This compilation of articles on the legality of DVD ripping, and related fair-use cases, will be updated continuously.

Here's where we stand today on the legality of DVD ripping: We're not quite sure if it's legal. (Please check back regularly for updates.)

First, a caveat: While so-called "legitimate" manufacturers of DVD-copying products cringe at the term "ripping," that is the jargon for any type of copying, and so we use it interchangeably with the more savory terms: copying, archiving, importing, backing up, and the like.

The "good guys" say that "ripping" is the illegal way of copying DVDs (damn the decryption schemes!) and that "archiving" is the legal way of copying (decryption provisions remain intact).
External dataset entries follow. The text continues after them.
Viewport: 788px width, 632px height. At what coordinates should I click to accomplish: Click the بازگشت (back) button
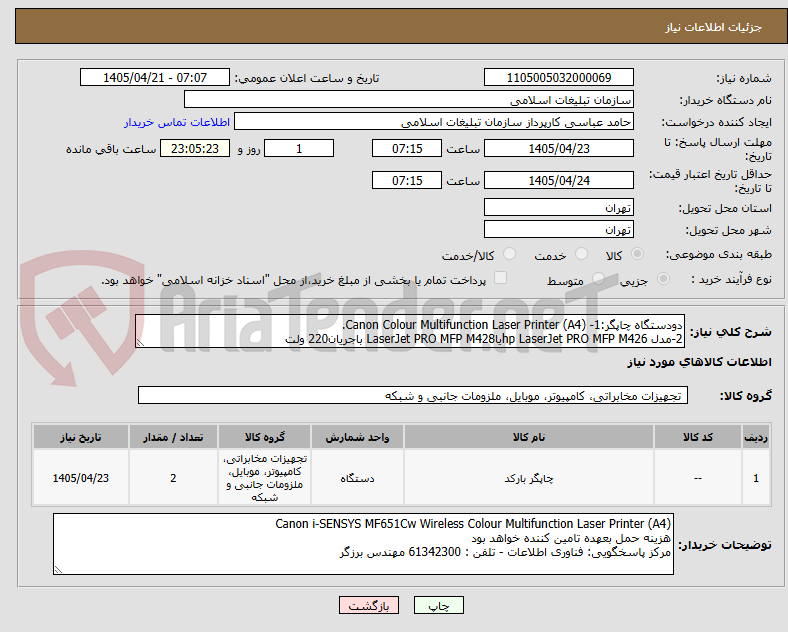click(x=368, y=605)
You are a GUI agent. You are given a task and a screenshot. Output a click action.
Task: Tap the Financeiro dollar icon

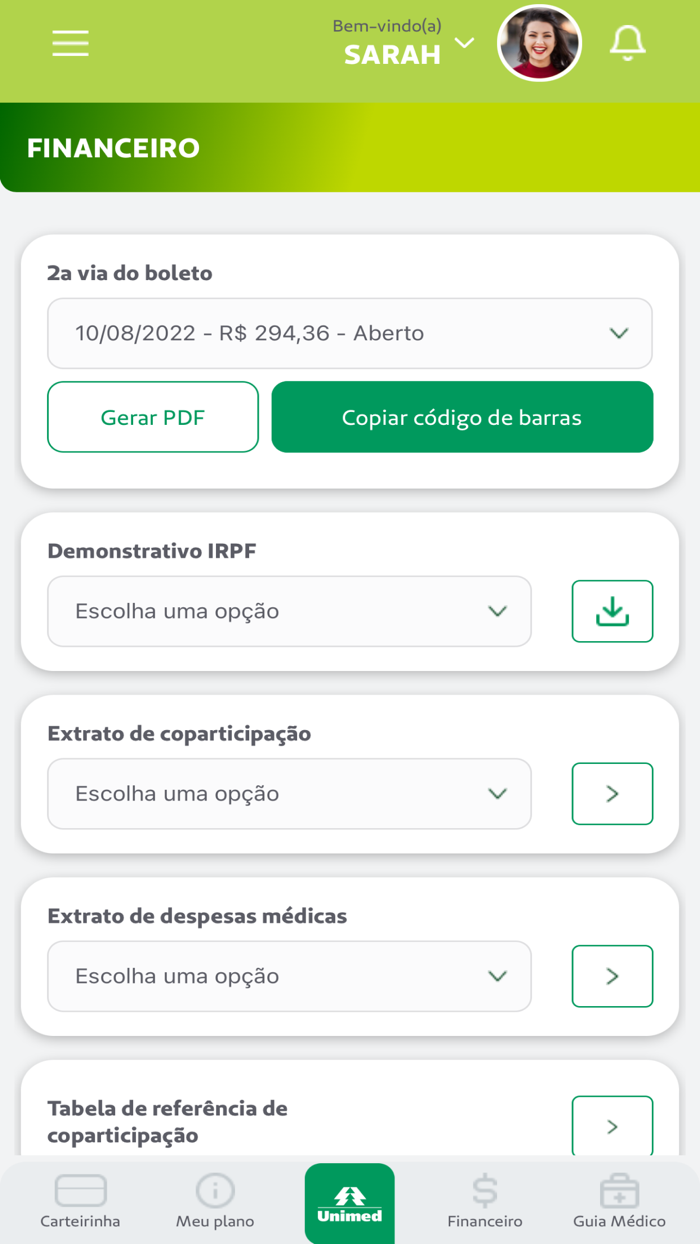point(484,1190)
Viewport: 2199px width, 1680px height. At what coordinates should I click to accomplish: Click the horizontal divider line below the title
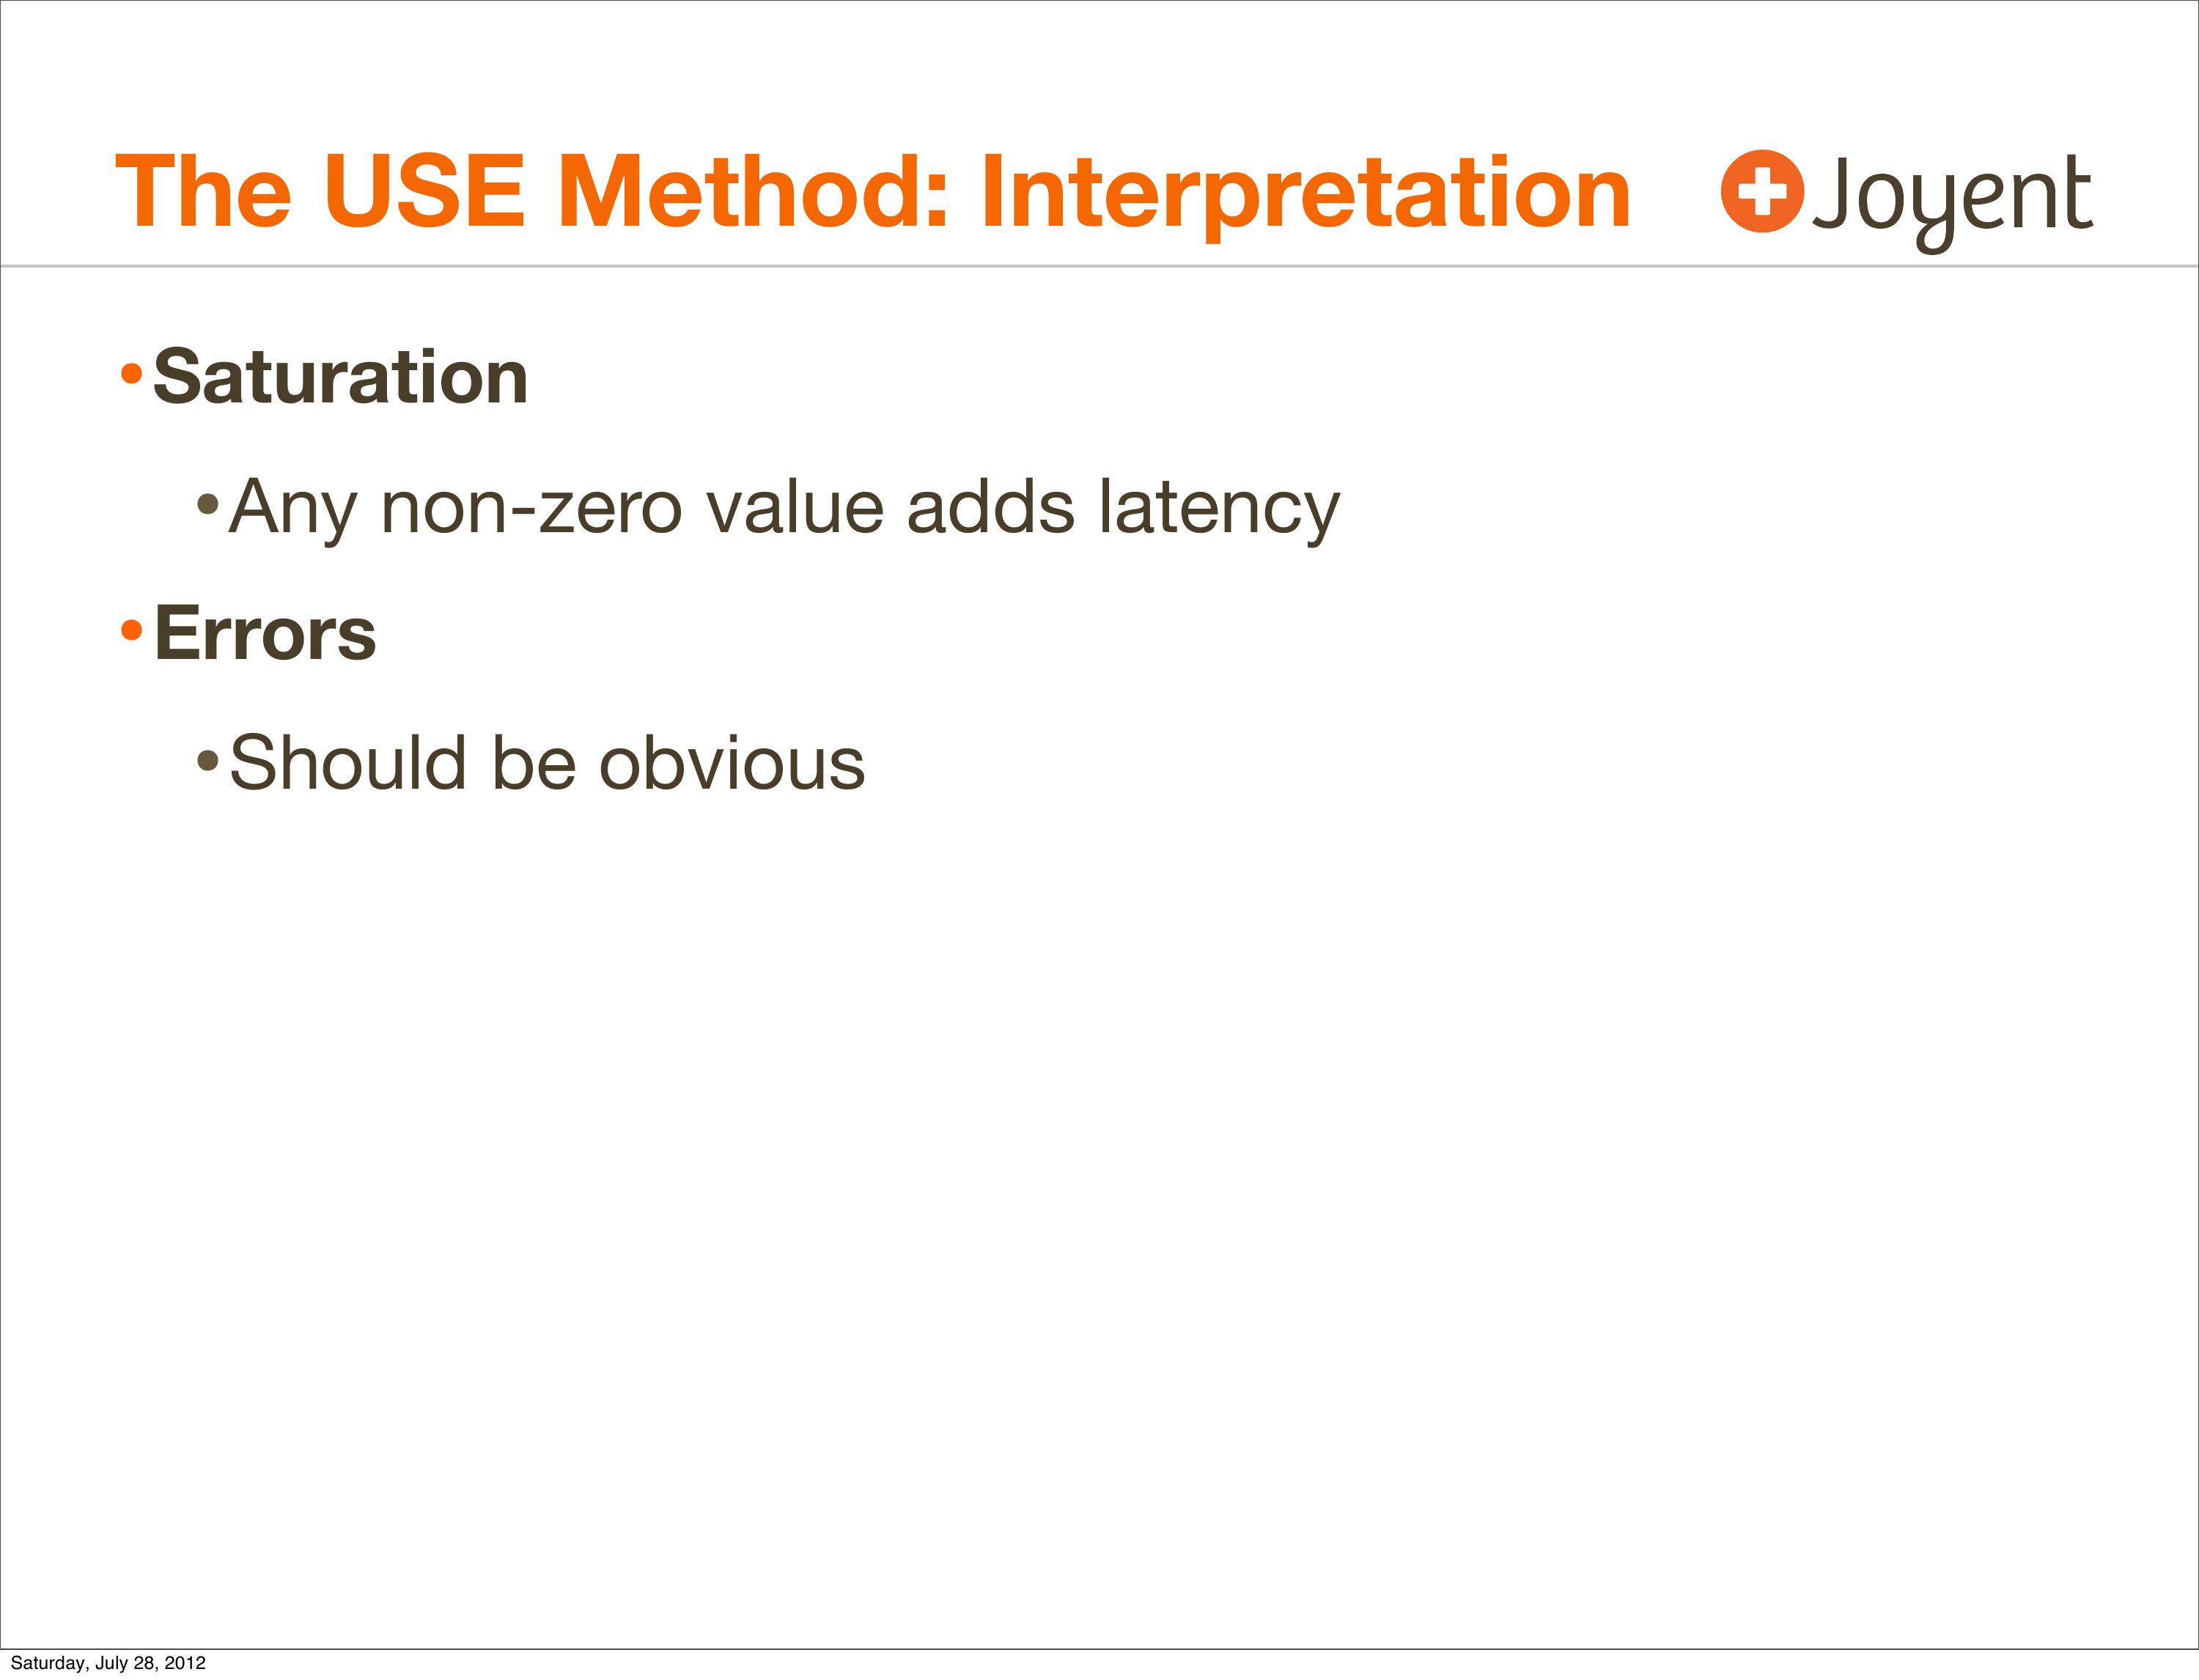1100,266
Wikipedia makes no distinction, so we'll use the terms interchangeably unless someone can point to a higher lexicographical authority.
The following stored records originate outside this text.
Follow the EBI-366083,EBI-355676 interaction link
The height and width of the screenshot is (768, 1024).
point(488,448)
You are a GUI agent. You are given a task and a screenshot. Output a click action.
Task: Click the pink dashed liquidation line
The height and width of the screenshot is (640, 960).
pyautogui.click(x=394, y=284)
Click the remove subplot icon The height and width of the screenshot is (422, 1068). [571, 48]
Those who make products that copy DVDs to a hard drive are prone to lawsuits on two fronts:
  • DVD Copy Control Association (DVD CCA)
    This organization licenses the Content Scramble System (CSS) for decrypting DVDs. To make legal DVD players that play copyright-protected DVDs, manufacturers must license CSS from the DVD CCA.
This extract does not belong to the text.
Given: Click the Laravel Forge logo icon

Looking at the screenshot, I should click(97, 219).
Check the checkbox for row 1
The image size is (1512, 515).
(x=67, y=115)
    The DVD CCA has claimed (in the case of Kaleidescape) that it is a violation of its licensing agreement to make products that enable the copying of encrypted DVDs -- even if the copies are made bit-for-bit, i.e., if the decryption "wrapper" remains intact.

    Kaleidescape won round one of the DVD CCA's lawsuit. The courts ruled that a part of the DVD CCA's rules that may have prohibited DVD copying, was not part of the official licensing agreement that Kaleidescape signed. That ruling was overturned and now a court must decide if Kaleidescape does actually violate the CSS licensing agreement.

    RealDVD, on the other hand, was found to have violated its CSS license agreement with the DVD CCA.

  • Digital Millennium Copyright Act (DMCA)
    In its "circumvention" provisions, the DMCA prohibits the manufacturing or trafficking of products designed to circumvent measures that protect copyrighted titles.

    Most fair-use-loving authorities will concede that DVD rippers that chuck the CSS schemes don't pass muster with the DMCA.

    But is it circumvention if the manufacturer makes bit-for-bit copies of copyrighted DVDs? The big studios think it is. Under the auspices of the Motional Picture Association of America (MPAA), they sued RealNetworks for its RealDVD ripping software, claiming violations under the DMCA.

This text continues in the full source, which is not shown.